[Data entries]

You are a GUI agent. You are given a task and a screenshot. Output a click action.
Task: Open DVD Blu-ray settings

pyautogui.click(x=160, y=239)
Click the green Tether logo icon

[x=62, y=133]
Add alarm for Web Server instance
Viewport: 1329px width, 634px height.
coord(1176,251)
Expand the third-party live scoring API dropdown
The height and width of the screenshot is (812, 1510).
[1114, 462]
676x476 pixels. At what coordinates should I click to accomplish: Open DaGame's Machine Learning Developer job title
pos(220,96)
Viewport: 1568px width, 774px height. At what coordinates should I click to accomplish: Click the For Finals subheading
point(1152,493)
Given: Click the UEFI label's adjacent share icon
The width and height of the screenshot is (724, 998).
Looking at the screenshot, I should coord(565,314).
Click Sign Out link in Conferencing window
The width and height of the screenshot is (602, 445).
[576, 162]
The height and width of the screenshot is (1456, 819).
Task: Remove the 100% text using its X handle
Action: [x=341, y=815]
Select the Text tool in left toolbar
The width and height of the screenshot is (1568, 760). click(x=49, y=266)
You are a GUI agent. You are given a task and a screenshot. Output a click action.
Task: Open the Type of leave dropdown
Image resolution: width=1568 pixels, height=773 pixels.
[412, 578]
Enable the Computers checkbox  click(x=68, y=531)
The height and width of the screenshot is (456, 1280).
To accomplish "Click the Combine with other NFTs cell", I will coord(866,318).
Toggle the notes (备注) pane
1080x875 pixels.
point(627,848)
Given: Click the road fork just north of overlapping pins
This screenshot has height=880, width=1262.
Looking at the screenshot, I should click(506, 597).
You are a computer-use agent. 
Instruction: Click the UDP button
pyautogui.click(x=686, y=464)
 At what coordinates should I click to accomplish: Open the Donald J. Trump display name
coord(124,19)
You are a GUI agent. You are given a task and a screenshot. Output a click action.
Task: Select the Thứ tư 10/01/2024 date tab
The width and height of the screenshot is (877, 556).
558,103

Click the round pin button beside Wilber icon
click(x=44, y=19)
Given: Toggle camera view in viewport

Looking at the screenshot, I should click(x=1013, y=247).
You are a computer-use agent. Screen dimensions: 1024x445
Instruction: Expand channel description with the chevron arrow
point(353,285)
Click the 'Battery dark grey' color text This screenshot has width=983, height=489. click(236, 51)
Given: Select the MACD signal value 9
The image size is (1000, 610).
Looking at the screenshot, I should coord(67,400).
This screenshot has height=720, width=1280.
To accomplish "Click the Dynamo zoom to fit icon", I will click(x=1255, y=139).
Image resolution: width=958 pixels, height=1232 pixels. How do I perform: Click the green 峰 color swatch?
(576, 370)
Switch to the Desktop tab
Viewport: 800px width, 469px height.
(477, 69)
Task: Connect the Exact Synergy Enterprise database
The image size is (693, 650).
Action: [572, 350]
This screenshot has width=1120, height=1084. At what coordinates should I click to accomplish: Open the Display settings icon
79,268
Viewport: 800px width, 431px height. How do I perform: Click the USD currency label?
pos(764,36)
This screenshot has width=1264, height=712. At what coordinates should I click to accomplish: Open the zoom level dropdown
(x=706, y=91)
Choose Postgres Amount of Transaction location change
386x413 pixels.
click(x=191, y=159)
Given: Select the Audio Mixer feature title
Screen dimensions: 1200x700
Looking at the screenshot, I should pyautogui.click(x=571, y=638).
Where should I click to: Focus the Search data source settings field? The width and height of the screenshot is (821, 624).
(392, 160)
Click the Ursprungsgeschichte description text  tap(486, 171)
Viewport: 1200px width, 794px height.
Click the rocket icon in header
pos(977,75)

Activity: Exactly as they appear, print the lines from the one holding "Where should I" through the final line of the entries, and no others.

Answer box:
Where should I click to: Focus the Search data source settings field? The width and height of the screenshot is (821, 624).
(392, 160)
Click the Ursprungsgeschichte description text  tap(486, 171)
Viewport: 1200px width, 794px height.
Click the rocket icon in header
pos(977,75)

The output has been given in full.